Imagino que igualmente fue Banderas el que consiguió que sus colegas más ilustres del cine internacional se prestaran mediante grabaciones a mostrar su incondicional apoyo al cine español. Vale, muy enternecedor el solidario gesto. Pero no puedo evitar el rubor o el rictus sarcástico cuando algunos de ellos se desmadran en su solidaridad afirmando que el cine español es la hostia, que no pueden vivir sin él. No hacía falta inventarse esa admiración incondicional. Era suficiente con la palmadita de ánimo.

Y nadie se escaqueó del sagrado compromiso en situación tan problemática. Ahí estaban las grandes vedetes del cine patrio repartiendo premios a los que todavía no habían encontrado su lugar en el sol. O sea, el monarca Almodóvar, la reina con causa Penélope Cruz y otros familiarizados desde hace mucho tiempo con el éxito como el revientataquillas Juan Antonio Bayona, la vistosa Paz Vega y ese señor tan inteligente como sencillo llamado Alejandro Amenábar. A mi ancestral amigo Fernando Trueba se le rompió el sonido, pero creí escuchar su necesaria apología del hombre bueno que actúa, que no permanece sentado.

¿Y los galardones? No he podido ver gran parte de las películas que estaban nominadas, pero estoy de acuerdo con que hayan reconocido el poder de observación y sensibilidad con los que retrata la directora Pilar Palomero a un grupo de crías (maravillosa la protagonista) en ese territorio tan temible, en el que ocurren cosas que perdurarán siempre, que marca el final de la niñez y el arranque de la adolescencia. Esa inquietante película se titula Las niñas. También celebro el reconocimiento que le han otorgado a la bonita, triste, dura y conmovedora Adú. Y echo de menos que no se hayan percatado del valor tragicómico de Sentimental y de que no hayan premiado a la formidable actriz Griselda Siciliani, todo sutileza, clase, hermosura, sobriedad, matices.

Aunque los aspirantes permanecieran en sus casas, me daban escalofríos pensando en las comprensibles e interminables dedicatorias a los seres amados que podrían soltar los galardonados. Sobre todo cuando observaba que se habían reunido un montón. Bueno, forma parte cansina del ritual. Puede resultar muy fatigoso para la paciencia del espectador.

Ojalá que la fiesta de pompa y circunstancias pueda celebrarse de otra forma el próximo año. Observo en el homenaje que dedican al centenario de Berlanga imágenes de las geniales Plácido y El verdugo, sería bonito y necesario que estas obras maestras tuvieran continuidad en el futuro cine español.

Y sospecho que la conciencia social de Alberto San Juan durmió esa noche como un bebé después de su ruego o exigencia al Partido Socialista Obrero Español sobre el derecho de todo cristo a la vivienda. Ya le gustaría a mi embrutecimiento moral poder evitar el insomnio.

#### DATOS DE ORIGEN:
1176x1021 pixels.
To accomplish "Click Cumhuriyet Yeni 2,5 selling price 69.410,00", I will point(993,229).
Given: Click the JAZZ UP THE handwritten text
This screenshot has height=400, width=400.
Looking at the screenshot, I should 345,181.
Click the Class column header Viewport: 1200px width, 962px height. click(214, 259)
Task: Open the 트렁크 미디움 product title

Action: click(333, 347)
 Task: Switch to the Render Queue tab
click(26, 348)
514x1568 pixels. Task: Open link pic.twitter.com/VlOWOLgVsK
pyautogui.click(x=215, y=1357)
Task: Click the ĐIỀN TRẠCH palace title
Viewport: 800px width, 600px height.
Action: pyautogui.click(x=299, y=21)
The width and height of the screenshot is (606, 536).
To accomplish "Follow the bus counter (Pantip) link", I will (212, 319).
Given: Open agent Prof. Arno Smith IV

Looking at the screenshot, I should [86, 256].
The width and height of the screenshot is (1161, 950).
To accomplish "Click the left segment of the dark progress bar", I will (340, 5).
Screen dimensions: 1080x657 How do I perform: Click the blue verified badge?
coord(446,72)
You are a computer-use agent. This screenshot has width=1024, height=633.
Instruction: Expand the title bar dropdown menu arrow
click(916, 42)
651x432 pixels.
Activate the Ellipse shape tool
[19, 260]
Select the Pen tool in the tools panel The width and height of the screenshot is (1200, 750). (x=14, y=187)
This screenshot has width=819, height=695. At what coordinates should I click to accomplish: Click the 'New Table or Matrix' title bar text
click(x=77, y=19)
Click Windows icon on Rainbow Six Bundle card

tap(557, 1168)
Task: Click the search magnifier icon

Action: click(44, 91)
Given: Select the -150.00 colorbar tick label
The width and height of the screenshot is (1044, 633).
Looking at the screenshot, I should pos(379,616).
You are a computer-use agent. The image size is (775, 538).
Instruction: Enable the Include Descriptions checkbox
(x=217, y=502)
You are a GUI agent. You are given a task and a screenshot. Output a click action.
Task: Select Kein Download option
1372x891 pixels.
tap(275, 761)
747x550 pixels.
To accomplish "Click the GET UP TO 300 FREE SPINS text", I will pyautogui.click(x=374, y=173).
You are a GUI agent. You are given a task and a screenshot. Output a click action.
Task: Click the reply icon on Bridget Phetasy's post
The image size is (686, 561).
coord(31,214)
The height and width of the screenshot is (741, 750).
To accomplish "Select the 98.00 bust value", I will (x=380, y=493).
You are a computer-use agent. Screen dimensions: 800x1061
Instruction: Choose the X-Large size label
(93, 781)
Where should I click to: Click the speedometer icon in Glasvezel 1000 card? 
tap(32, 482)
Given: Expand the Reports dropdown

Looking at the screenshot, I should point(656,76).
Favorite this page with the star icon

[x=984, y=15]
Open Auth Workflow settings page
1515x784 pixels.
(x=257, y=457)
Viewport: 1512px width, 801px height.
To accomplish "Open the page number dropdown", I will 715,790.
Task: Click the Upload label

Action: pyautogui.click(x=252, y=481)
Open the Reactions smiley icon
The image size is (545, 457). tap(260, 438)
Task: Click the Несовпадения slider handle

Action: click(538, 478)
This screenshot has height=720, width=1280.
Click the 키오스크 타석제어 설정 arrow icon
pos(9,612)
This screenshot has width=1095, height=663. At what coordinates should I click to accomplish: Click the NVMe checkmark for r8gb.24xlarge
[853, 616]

#### INSTRUCCIONES DE TAREA:
Extrae literalmente del texto sobre la gala de premios del cine español el pasaje que empieza en "Imagino que igualmente" y termina en "palmadita de ánimo.", con ambos incluidos.

#### SOLUCIÓN:
Imagino que igualmente fue Banderas el que consiguió que sus colegas más ilustres del cine internacional se prestaran mediante grabaciones a mostrar su incondicional apoyo al cine español. Vale, muy enternecedor el solidario gesto. Pero no puedo evitar el rubor o el rictus sarcástico cuando algunos de ellos se desmadran en su solidaridad afirmando que el cine español es la hostia, que no pueden vivir sin él. No hacía falta inventarse esa admiración incondicional. Era suficiente con la palmadita de ánimo.